### Texto extraído

• • • • • • •

É preciso esclarecer que não cabe aqui qualquer forma de generalização. Há mulheres dos mais diversos tipos de caráter, assim como ocorre com os homens. Sim, algumas não se dão ao respeito. Sim, há aquelas que não valem uma nota falsa de um real. Mas isso não é de forma alguma justificativa para agredi-las sexualmente. Se você, caro espécime Homo sapiens do sexo masculino pensa que sim, já começou errado. Da mesma forma que espancar um homossexual não o torna mais hétero, estuprar uma mulher de caráter duvidoso não o torna mais viril. Definitivamente, não é essa a questão.
Vendo as fotos da Slut Walk de São Paulo, o cartaz que mais me chamou a atenção foi um onde se lia “Respeite as mulheres, se for homem”. Simplesmente perfeito. As frases mais simples e diretas são mesmo as melhores. O homem brasileiro é ensinado desde cedo a ver a mulher como mero objeto de prazer e que gostar delas seria sinônimo de fraqueza. Macho que é macho não trata bem mulher – quem faz isso é otário, é assim que aprendemos. E nossa sociedade está cheia de machos. Mas nem todo aquele que nasce macho se torna homem. As mulheres que valem a pena teem toda a razão de reclamar: homem está mesmo em falta.

• • • • • • •

### Os dados
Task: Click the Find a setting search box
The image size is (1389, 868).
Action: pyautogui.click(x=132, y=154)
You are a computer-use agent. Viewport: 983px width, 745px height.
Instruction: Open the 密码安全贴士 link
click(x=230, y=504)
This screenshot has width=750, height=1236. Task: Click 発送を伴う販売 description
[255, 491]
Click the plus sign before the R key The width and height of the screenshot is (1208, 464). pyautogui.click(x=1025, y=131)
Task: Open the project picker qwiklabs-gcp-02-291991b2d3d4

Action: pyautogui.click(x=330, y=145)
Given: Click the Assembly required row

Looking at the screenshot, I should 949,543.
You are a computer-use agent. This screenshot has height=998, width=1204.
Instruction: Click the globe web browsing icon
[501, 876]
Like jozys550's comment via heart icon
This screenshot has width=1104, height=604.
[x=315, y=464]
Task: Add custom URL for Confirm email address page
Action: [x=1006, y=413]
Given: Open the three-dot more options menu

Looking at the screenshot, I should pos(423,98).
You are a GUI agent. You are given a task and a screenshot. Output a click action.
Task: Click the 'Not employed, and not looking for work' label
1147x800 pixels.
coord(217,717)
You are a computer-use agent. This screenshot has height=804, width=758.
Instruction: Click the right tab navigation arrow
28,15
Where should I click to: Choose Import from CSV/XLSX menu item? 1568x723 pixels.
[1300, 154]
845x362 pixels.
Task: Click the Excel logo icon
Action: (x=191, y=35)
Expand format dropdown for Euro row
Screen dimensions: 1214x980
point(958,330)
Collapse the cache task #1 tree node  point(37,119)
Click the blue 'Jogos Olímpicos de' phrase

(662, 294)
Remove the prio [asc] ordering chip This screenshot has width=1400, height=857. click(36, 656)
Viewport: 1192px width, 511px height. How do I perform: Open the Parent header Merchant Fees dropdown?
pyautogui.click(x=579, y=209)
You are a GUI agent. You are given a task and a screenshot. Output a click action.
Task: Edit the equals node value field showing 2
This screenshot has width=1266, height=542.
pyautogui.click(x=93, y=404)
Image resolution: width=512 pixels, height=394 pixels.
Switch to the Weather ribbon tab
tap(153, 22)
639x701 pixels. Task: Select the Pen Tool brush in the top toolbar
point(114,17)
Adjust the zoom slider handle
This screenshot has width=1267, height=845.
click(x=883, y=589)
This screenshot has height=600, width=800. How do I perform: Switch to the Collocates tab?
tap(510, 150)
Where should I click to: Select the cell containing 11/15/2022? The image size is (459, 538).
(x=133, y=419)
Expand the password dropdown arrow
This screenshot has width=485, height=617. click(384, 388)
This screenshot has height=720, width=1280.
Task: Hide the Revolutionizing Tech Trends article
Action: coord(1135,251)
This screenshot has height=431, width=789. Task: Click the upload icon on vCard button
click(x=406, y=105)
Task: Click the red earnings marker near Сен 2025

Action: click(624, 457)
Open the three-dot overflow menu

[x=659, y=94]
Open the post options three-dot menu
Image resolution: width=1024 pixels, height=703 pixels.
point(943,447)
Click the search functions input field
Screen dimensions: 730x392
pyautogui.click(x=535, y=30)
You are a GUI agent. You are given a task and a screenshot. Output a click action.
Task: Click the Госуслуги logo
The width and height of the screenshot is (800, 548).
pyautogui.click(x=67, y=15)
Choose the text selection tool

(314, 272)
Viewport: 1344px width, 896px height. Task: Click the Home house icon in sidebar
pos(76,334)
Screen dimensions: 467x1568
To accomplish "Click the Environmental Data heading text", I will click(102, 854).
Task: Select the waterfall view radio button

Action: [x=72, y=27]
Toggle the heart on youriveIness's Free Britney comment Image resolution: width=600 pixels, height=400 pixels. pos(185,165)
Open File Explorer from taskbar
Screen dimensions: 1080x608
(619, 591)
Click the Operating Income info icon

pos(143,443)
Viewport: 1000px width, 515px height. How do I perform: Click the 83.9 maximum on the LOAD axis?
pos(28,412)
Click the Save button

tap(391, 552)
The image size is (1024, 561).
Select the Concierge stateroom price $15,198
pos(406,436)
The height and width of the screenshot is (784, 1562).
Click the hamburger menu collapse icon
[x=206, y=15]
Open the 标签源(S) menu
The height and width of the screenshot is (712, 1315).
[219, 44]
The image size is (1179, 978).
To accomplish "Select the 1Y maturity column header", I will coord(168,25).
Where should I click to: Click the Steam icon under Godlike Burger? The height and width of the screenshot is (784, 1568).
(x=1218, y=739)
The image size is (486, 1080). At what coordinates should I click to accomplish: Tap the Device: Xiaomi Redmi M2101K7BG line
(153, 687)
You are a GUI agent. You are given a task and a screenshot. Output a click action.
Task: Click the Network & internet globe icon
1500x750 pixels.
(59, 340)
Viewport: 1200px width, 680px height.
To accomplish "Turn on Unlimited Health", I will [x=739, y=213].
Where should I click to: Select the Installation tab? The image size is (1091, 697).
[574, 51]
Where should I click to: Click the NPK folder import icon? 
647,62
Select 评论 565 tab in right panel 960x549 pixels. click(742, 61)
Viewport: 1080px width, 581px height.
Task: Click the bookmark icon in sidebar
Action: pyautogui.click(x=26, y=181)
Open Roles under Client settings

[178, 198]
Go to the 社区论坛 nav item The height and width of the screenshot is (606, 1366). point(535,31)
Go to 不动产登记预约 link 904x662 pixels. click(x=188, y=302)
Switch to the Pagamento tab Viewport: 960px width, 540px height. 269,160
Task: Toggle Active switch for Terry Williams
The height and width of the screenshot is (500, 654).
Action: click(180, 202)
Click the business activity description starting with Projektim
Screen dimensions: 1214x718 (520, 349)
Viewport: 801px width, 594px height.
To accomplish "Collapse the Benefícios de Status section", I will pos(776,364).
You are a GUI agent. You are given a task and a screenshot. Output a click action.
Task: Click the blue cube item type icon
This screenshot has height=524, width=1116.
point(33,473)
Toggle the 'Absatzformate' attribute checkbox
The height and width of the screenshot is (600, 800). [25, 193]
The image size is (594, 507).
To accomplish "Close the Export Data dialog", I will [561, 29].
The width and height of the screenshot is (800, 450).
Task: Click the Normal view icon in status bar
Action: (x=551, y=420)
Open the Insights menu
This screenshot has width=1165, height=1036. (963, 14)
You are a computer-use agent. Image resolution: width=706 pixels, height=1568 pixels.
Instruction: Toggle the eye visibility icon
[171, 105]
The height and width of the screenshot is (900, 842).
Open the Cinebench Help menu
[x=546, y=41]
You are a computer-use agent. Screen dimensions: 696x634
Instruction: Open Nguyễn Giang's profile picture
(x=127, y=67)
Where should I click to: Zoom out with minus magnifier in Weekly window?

• • • • • • •

### Tarefa 1
Reescreva todo o trecho do texto extraído que vai de "Vendo as fotos" até "mesmo em falta.", trocando "Slut Walk" por "Marcha das Vadias".
### Tarefa 2
Segundo o texto extraído, o que estava escrito no cartaz que mais chamou a atenção nas fotos da Slut Walk de São Paulo?

### Solução do exercício 1
Vendo as fotos da Marcha das Vadias de São Paulo, o cartaz que mais me chamou a atenção foi um onde se lia “Respeite as mulheres, se for homem”. Simplesmente perfeito. As frases mais simples e diretas são mesmo as melhores. O homem brasileiro é ensinado desde cedo a ver a mulher como mero objeto de prazer e que gostar delas seria sinônimo de fraqueza. Macho que é macho não trata bem mulher – quem faz isso é otário, é assim que aprendemos. E nossa sociedade está cheia de machos. Mas nem todo aquele que nasce macho se torna homem. As mulheres que valem a pena teem toda a razão de reclamar: homem está mesmo em falta.

### Solução do exercício 2
“Respeite as mulheres, se for homem”.